I often joke that I would like to get rid of all my possessions to the point where everything fits into one suitcase and travel the world. But, in truth, I would find that way too unsettling. I need my things around me. I need space. I need a home. I hate that moment when my things are packed into the moving van and I have no place to sit down and have a cup of tea. No home.

This past week-end we visited Dirk’s new partner in Estcourt – the little town he proposes to start working in on 2 May. The idea was for Dirk to travel the 50 minutes there and back every day. But we soon realized that it would not be easy and furthermore that he would not be able to do it forever. We were merely postponing the inevitable. So, we took the plunge, had a look at a rental property and decided to relocate there at the end of April.

I saw a rental agent yesterday – a nice guy who’s already handling our other property. He walked through our house and gave me his honest opinion. “Charming and rustic farmhouse with city amenities. A bit small, lacking a second inside entertainment area, but compensating for it with various undercover outside entertainment areas. Nice pool, bedrooms accessible from the outside, showers.” Things people tend to like. No doubt there would be people who’d absolutely hate it, but I know that there will also be people who’d fall in head-over-heels in love with it at first glance. Like we did. The problem with a slightly upmarket rental property is that it becomes cost-ineffective for the owner. But selling it at this point would be stupid.

The house we are moving to in Estcourt seems adequate for our needs. The yard is fenced. It is in a cul-de-sac. It faces away from the cold winds coming from the mountains, hides behind a hill. It has a fireplace. It is in a mock-Spanish style – a style that I feel do NOT belong in South Africa; thus making my objection intellectual in nature - but its location makes that aspect of it rather charming. (I’m thinking bougainvilleas, pelargoniums etc. One of my colleagues says I should henceforth call it our hacienda!)It unfortunately also has wall-to-wall carpets past their sell-by date and bathtubs in a questionable shade of pumpkin. But, hey, if you have to say one thing about me it would be that I like a challenge! I know that I can make it look nice and I’m sure we’ll be happy there. My first impression of it was favourable and I trust that.

One salary. Ouch. Since we were married I’ve been used to earning an income. It isn’t going to be easy doing without – even if it is only for a while. But I also feel that the kids need me at home right now.

We are moving closer to the Drakensberg – in fact the town overlooks the Drakensberg to the west. So there is plenty of cheap entertainment available. Driving for 30 minutes brings you to arguably one of the most beautiful places in South Africa where there are plenty of free day-walks, trout-fishing, bird-watching and many other lovely things to do and see. There is only one fast-food place being built in town and two small supermarkets.
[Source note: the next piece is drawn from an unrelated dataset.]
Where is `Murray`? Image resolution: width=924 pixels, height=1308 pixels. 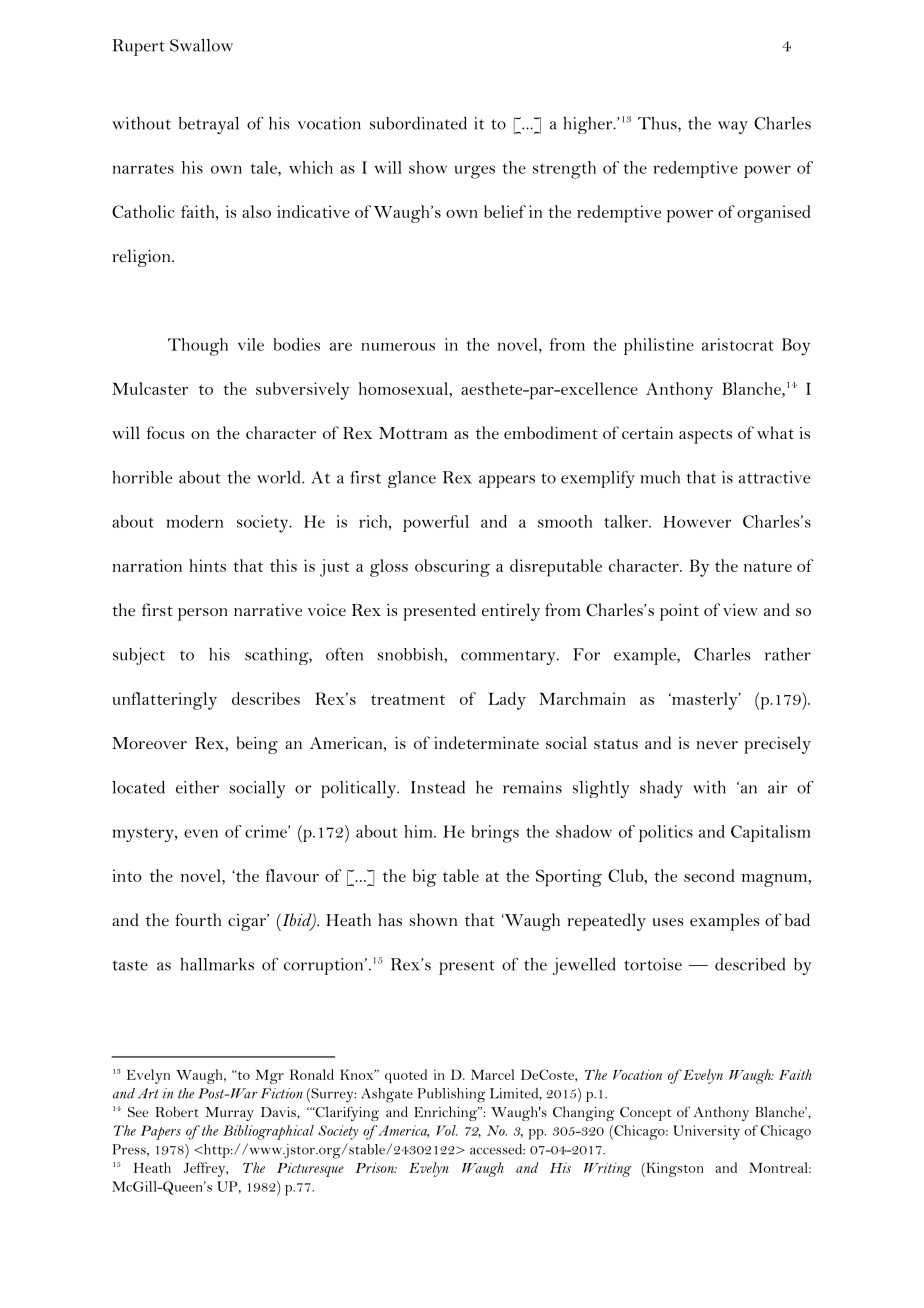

There is no real need to spend money, as long as we have food on the table. And we will have food on the table even if I have to start a vegetable garden!

We won’t be able to afford a maid or a gardener. I don’t mind cleaning and gardening but I’m not so fond of washing and ironing. Oh well, I guess compensation comes in the form of two bright faces that I no longer have to kiss goodbye every morning…

Leaving memories behind is somewhat more difficult. There is the little grave. And I feel as if my heart would break thinking of leaving the place he was born and where he died. But considering that we have been surviving for almost a year now in a world without Loren, this is just one more hurt to face and live with. Just as I had to accept that he resides no longer in that body with its restrictions, I have to accept that there is no part of him bound to a geographical place. He goes with us, in our hearts. Always.